START Records for the task

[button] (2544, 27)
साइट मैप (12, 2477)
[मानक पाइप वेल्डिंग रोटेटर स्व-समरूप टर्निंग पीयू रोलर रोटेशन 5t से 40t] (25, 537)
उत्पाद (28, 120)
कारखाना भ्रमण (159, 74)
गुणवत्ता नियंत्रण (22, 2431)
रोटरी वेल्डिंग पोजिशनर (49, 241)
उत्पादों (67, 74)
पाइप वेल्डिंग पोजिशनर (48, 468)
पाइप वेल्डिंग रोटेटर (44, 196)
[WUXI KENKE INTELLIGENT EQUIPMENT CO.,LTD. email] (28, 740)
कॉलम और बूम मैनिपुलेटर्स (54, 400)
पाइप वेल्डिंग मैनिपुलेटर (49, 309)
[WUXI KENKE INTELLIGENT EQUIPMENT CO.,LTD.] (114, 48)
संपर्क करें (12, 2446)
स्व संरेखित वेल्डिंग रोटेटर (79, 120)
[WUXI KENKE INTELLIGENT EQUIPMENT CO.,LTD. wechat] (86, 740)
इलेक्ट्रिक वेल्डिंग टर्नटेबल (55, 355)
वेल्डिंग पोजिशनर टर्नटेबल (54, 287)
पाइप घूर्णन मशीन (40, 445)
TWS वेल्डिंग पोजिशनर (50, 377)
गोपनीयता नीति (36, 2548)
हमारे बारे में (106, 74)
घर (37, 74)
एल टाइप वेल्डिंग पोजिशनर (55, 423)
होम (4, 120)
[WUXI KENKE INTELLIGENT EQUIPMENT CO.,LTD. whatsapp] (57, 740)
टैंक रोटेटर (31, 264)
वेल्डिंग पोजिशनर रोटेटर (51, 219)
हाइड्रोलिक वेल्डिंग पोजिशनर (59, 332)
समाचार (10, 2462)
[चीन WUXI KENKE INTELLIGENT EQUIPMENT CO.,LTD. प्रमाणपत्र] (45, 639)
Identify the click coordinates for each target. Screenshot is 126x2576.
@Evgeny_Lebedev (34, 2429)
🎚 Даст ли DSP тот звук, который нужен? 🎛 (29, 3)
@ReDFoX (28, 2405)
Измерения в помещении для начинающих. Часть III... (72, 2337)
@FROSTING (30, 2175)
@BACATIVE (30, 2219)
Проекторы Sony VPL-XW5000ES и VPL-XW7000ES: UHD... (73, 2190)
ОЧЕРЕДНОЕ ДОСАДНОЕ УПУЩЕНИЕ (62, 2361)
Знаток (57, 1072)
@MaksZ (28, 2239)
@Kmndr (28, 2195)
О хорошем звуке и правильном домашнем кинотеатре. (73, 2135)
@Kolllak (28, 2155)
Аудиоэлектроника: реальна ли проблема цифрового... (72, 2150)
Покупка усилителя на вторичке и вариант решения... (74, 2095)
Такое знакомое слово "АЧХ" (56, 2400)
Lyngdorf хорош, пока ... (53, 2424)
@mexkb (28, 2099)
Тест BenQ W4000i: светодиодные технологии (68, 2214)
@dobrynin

END Records for the task

__Assignment__. The answer should be a single number: the count of lines in the data that include the string "EQUIPMENT".

__Solution for this task__. 5